[Start of Attachment]
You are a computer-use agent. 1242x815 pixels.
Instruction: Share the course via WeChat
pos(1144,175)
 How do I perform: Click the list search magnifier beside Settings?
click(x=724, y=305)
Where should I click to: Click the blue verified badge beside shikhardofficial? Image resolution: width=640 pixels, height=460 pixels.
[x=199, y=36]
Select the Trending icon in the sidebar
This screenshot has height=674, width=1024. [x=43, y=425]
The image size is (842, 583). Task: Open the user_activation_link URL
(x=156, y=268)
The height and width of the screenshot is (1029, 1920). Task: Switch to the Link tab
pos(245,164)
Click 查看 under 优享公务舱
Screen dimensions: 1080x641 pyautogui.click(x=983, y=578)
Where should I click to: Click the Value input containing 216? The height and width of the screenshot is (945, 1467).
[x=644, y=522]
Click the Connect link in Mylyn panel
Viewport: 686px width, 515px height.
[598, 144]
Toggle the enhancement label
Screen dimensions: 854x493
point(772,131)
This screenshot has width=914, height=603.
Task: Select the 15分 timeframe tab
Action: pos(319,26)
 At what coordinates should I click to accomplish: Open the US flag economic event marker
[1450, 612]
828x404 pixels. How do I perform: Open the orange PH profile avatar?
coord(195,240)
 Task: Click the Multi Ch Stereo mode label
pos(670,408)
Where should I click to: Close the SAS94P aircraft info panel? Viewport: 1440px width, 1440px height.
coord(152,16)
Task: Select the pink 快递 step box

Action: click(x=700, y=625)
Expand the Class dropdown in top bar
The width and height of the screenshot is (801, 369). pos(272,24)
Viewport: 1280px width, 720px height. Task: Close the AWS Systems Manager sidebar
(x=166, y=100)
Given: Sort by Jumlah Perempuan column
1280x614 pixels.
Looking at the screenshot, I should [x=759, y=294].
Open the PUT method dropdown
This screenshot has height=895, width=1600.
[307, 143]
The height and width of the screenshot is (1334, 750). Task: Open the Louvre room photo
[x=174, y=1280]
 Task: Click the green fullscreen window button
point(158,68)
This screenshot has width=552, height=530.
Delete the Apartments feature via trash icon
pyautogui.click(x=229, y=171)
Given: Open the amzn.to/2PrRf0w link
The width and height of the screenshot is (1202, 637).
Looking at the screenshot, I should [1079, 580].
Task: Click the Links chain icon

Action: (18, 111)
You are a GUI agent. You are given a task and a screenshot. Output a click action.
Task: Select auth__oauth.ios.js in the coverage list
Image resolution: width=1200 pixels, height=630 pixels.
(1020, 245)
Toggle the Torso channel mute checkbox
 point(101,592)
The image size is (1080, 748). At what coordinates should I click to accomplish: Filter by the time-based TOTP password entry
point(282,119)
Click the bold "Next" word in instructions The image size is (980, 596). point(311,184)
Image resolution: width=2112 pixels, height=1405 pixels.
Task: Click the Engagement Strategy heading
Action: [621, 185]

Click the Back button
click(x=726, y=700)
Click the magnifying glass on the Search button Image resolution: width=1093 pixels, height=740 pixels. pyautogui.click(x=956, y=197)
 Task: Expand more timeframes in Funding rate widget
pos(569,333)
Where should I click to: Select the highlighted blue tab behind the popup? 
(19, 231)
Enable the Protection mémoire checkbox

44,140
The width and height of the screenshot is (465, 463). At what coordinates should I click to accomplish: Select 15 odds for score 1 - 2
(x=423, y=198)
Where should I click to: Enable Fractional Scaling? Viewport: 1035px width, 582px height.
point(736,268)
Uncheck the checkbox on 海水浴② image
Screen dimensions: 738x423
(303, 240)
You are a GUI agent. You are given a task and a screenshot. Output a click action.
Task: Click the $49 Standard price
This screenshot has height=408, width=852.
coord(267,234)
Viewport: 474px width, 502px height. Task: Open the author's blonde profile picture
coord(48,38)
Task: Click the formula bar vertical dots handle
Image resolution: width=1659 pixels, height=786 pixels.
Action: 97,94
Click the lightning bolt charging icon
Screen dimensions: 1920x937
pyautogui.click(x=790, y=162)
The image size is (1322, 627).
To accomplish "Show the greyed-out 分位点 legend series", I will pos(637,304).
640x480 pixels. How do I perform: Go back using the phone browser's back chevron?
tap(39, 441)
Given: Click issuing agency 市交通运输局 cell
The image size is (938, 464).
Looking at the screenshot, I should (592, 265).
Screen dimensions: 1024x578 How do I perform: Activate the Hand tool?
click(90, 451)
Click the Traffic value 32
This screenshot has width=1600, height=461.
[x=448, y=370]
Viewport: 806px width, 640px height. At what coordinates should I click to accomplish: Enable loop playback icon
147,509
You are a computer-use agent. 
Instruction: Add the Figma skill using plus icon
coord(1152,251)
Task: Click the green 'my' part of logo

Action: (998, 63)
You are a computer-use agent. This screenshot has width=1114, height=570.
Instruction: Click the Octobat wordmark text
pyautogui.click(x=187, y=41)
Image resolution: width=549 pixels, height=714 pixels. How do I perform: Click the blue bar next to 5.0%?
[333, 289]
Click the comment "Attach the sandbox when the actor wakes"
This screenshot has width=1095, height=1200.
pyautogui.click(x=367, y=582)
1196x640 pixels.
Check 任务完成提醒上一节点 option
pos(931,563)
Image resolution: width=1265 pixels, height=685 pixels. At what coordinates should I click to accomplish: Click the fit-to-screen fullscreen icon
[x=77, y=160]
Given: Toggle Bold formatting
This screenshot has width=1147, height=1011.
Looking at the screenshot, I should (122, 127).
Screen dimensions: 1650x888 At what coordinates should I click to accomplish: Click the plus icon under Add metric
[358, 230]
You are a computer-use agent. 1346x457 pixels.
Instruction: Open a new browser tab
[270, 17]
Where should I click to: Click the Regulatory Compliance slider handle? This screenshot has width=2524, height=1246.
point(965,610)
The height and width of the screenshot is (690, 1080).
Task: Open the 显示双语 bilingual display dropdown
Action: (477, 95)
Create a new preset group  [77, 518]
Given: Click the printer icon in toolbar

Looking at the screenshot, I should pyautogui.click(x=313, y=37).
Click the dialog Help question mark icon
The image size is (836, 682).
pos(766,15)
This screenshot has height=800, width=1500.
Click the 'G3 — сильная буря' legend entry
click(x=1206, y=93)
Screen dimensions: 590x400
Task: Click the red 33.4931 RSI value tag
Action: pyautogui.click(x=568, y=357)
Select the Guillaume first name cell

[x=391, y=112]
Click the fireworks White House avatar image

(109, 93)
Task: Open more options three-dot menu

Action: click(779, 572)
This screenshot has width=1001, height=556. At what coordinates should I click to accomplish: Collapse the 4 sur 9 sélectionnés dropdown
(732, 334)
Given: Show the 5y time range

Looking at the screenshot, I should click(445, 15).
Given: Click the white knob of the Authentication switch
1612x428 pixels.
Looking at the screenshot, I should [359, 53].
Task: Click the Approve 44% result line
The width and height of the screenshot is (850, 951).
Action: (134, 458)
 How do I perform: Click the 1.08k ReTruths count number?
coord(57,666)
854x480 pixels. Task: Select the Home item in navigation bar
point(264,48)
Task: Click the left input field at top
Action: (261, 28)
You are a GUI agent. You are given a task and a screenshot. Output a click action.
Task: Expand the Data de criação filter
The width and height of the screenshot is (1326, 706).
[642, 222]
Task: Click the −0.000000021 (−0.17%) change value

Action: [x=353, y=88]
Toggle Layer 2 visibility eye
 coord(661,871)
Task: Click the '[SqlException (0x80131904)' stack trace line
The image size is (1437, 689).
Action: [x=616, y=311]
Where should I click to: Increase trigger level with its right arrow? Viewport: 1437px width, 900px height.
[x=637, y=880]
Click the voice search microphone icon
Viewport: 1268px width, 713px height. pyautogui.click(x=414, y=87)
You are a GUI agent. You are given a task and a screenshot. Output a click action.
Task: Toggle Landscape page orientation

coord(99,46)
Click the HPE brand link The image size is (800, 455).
[End of Attachment]
WHAT IS EXPECTED =
All the lines above need to be retyped exactly, with nothing left out.

RESPONSE =
You are a computer-use agent. 1242x815 pixels.
Instruction: Share the course via WeChat
pos(1144,175)
 How do I perform: Click the list search magnifier beside Settings?
click(x=724, y=305)
Where should I click to: Click the blue verified badge beside shikhardofficial? Image resolution: width=640 pixels, height=460 pixels.
[x=199, y=36]
Select the Trending icon in the sidebar
This screenshot has height=674, width=1024. [x=43, y=425]
The image size is (842, 583). Task: Open the user_activation_link URL
(x=156, y=268)
The height and width of the screenshot is (1029, 1920). Task: Switch to the Link tab
pos(245,164)
Click 查看 under 优享公务舱
Screen dimensions: 1080x641 pyautogui.click(x=983, y=578)
Where should I click to: Click the Value input containing 216? The height and width of the screenshot is (945, 1467).
[x=644, y=522]
Click the Connect link in Mylyn panel
Viewport: 686px width, 515px height.
[598, 144]
Toggle the enhancement label
Screen dimensions: 854x493
point(772,131)
This screenshot has width=914, height=603.
Task: Select the 15分 timeframe tab
Action: pos(319,26)
 At what coordinates should I click to accomplish: Open the US flag economic event marker
[1450, 612]
828x404 pixels. How do I perform: Open the orange PH profile avatar?
coord(195,240)
 Task: Click the Multi Ch Stereo mode label
pos(670,408)
Where should I click to: Close the SAS94P aircraft info panel? Viewport: 1440px width, 1440px height.
coord(152,16)
Task: Select the pink 快递 step box

Action: click(x=700, y=625)
Expand the Class dropdown in top bar
The width and height of the screenshot is (801, 369). pos(272,24)
Viewport: 1280px width, 720px height. Task: Close the AWS Systems Manager sidebar
(x=166, y=100)
Given: Sort by Jumlah Perempuan column
1280x614 pixels.
Looking at the screenshot, I should [x=759, y=294].
Open the PUT method dropdown
This screenshot has height=895, width=1600.
[307, 143]
The height and width of the screenshot is (1334, 750). Task: Open the Louvre room photo
[x=174, y=1280]
 Task: Click the green fullscreen window button
point(158,68)
This screenshot has width=552, height=530.
Delete the Apartments feature via trash icon
pyautogui.click(x=229, y=171)
Given: Open the amzn.to/2PrRf0w link
The width and height of the screenshot is (1202, 637).
Looking at the screenshot, I should [1079, 580].
Task: Click the Links chain icon

Action: (18, 111)
You are a GUI agent. You are given a task and a screenshot. Output a click action.
Task: Select auth__oauth.ios.js in the coverage list
Image resolution: width=1200 pixels, height=630 pixels.
(1020, 245)
Toggle the Torso channel mute checkbox
 point(101,592)
The image size is (1080, 748). At what coordinates should I click to accomplish: Filter by the time-based TOTP password entry
point(282,119)
Click the bold "Next" word in instructions The image size is (980, 596). point(311,184)
Image resolution: width=2112 pixels, height=1405 pixels.
Task: Click the Engagement Strategy heading
Action: [621, 185]

Click the Back button
click(x=726, y=700)
Click the magnifying glass on the Search button Image resolution: width=1093 pixels, height=740 pixels. pyautogui.click(x=956, y=197)
 Task: Expand more timeframes in Funding rate widget
pos(569,333)
Where should I click to: Select the highlighted blue tab behind the popup? 
(19, 231)
Enable the Protection mémoire checkbox

44,140
The width and height of the screenshot is (465, 463). At what coordinates should I click to accomplish: Select 15 odds for score 1 - 2
(x=423, y=198)
Where should I click to: Enable Fractional Scaling? Viewport: 1035px width, 582px height.
point(736,268)
Uncheck the checkbox on 海水浴② image
Screen dimensions: 738x423
(303, 240)
You are a GUI agent. You are given a task and a screenshot. Output a click action.
Task: Click the $49 Standard price
This screenshot has height=408, width=852.
coord(267,234)
Viewport: 474px width, 502px height. Task: Open the author's blonde profile picture
coord(48,38)
Task: Click the formula bar vertical dots handle
Image resolution: width=1659 pixels, height=786 pixels.
Action: 97,94
Click the lightning bolt charging icon
Screen dimensions: 1920x937
pyautogui.click(x=790, y=162)
The image size is (1322, 627).
To accomplish "Show the greyed-out 分位点 legend series", I will pos(637,304).
640x480 pixels. How do I perform: Go back using the phone browser's back chevron?
tap(39, 441)
Given: Click issuing agency 市交通运输局 cell
The image size is (938, 464).
Looking at the screenshot, I should (592, 265).
Screen dimensions: 1024x578 How do I perform: Activate the Hand tool?
click(90, 451)
Click the Traffic value 32
This screenshot has width=1600, height=461.
[x=448, y=370]
Viewport: 806px width, 640px height. At what coordinates should I click to accomplish: Enable loop playback icon
147,509
You are a computer-use agent. 
Instruction: Add the Figma skill using plus icon
coord(1152,251)
Task: Click the green 'my' part of logo

Action: (998, 63)
You are a computer-use agent. This screenshot has width=1114, height=570.
Instruction: Click the Octobat wordmark text
pyautogui.click(x=187, y=41)
Image resolution: width=549 pixels, height=714 pixels. How do I perform: Click the blue bar next to 5.0%?
[333, 289]
Click the comment "Attach the sandbox when the actor wakes"
This screenshot has width=1095, height=1200.
pyautogui.click(x=367, y=582)
1196x640 pixels.
Check 任务完成提醒上一节点 option
pos(931,563)
Image resolution: width=1265 pixels, height=685 pixels. At what coordinates should I click to accomplish: Click the fit-to-screen fullscreen icon
[x=77, y=160]
Given: Toggle Bold formatting
This screenshot has width=1147, height=1011.
Looking at the screenshot, I should (122, 127).
Screen dimensions: 1650x888 At what coordinates should I click to accomplish: Click the plus icon under Add metric
[358, 230]
You are a computer-use agent. 1346x457 pixels.
Instruction: Open a new browser tab
[270, 17]
Where should I click to: Click the Regulatory Compliance slider handle? This screenshot has width=2524, height=1246.
point(965,610)
The height and width of the screenshot is (690, 1080).
Task: Open the 显示双语 bilingual display dropdown
Action: (477, 95)
Create a new preset group  [77, 518]
Given: Click the printer icon in toolbar

Looking at the screenshot, I should pyautogui.click(x=313, y=37).
Click the dialog Help question mark icon
The image size is (836, 682).
pos(766,15)
This screenshot has height=800, width=1500.
Click the 'G3 — сильная буря' legend entry
click(x=1206, y=93)
Screen dimensions: 590x400
Task: Click the red 33.4931 RSI value tag
Action: pyautogui.click(x=568, y=357)
Select the Guillaume first name cell

[x=391, y=112]
Click the fireworks White House avatar image

(109, 93)
Task: Open more options three-dot menu

Action: click(779, 572)
This screenshot has width=1001, height=556. At what coordinates should I click to accomplish: Collapse the 4 sur 9 sélectionnés dropdown
(732, 334)
Given: Show the 5y time range

Looking at the screenshot, I should click(445, 15).
Given: Click the white knob of the Authentication switch
1612x428 pixels.
Looking at the screenshot, I should [359, 53].
Task: Click the Approve 44% result line
The width and height of the screenshot is (850, 951).
Action: (134, 458)
 How do I perform: Click the 1.08k ReTruths count number?
coord(57,666)
854x480 pixels. Task: Select the Home item in navigation bar
point(264,48)
Task: Click the left input field at top
Action: (261, 28)
You are a GUI agent. You are given a task and a screenshot. Output a click action.
Task: Expand the Data de criação filter
The width and height of the screenshot is (1326, 706).
[642, 222]
Task: Click the −0.000000021 (−0.17%) change value

Action: [x=353, y=88]
Toggle Layer 2 visibility eye
 coord(661,871)
Task: Click the '[SqlException (0x80131904)' stack trace line
The image size is (1437, 689).
Action: [x=616, y=311]
Where should I click to: Increase trigger level with its right arrow? Viewport: 1437px width, 900px height.
[x=637, y=880]
Click the voice search microphone icon
Viewport: 1268px width, 713px height. pyautogui.click(x=414, y=87)
You are a GUI agent. You are given a task and a screenshot. Output a click action.
Task: Toggle Landscape page orientation

coord(99,46)
Click the HPE brand link The image size is (800, 455).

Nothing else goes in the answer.